Exercise ▸ From the line containing "Image resolution: width=453" down to the line containing "This screenshot has width=205, height=115.", copy out the entries below exactly, both lines included, and nothing else; pictures do not belong in the copy.

########

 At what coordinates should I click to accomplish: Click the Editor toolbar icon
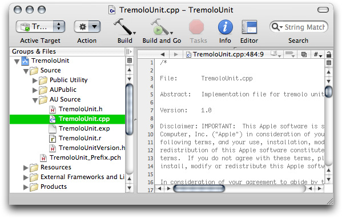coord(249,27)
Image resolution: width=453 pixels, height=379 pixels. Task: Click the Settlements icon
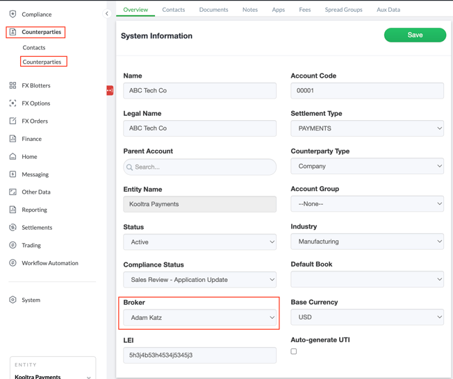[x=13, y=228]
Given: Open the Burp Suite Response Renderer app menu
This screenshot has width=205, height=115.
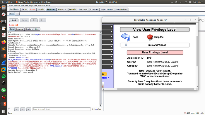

########

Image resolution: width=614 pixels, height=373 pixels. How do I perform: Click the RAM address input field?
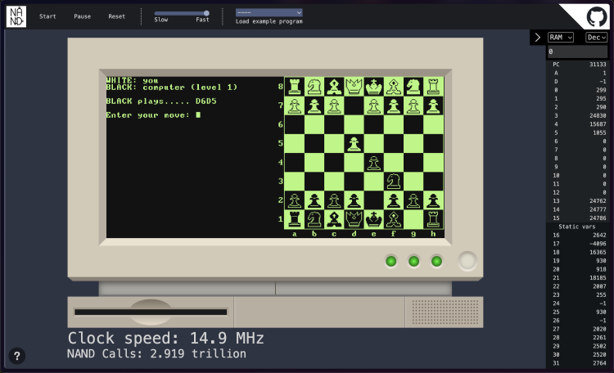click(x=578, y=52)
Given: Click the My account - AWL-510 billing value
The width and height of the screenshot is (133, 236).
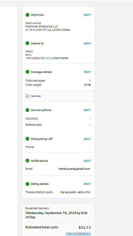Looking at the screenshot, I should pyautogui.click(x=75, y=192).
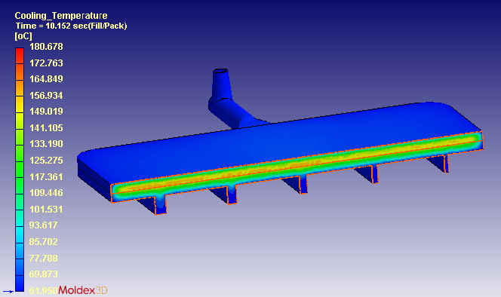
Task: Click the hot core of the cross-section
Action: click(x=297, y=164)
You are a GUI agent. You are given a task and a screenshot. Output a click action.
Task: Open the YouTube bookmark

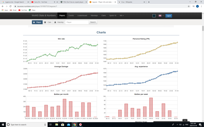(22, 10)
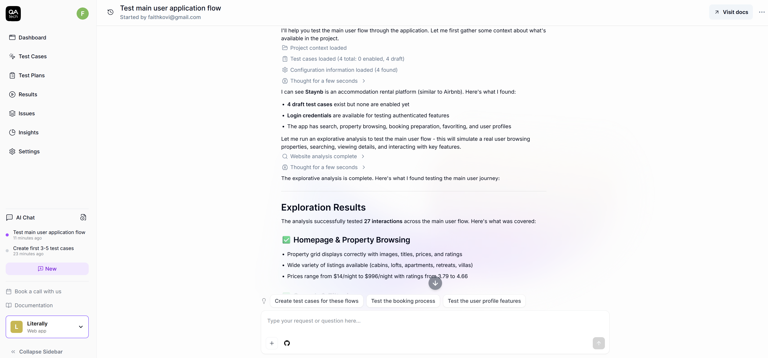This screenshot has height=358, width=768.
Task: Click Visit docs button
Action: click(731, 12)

########

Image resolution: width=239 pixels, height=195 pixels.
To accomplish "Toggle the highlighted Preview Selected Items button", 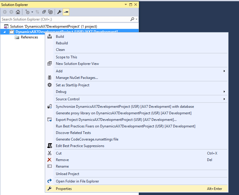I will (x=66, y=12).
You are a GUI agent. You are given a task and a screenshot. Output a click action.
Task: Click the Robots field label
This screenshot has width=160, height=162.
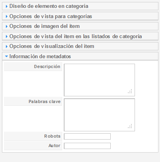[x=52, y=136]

########

Reply ▸
Image resolution: width=453 pixels, height=379 pixels. Task: Click the Settlements icon
[x=13, y=228]
Given: Open the Burp Suite Response Renderer app menu
This screenshot has width=205, height=115.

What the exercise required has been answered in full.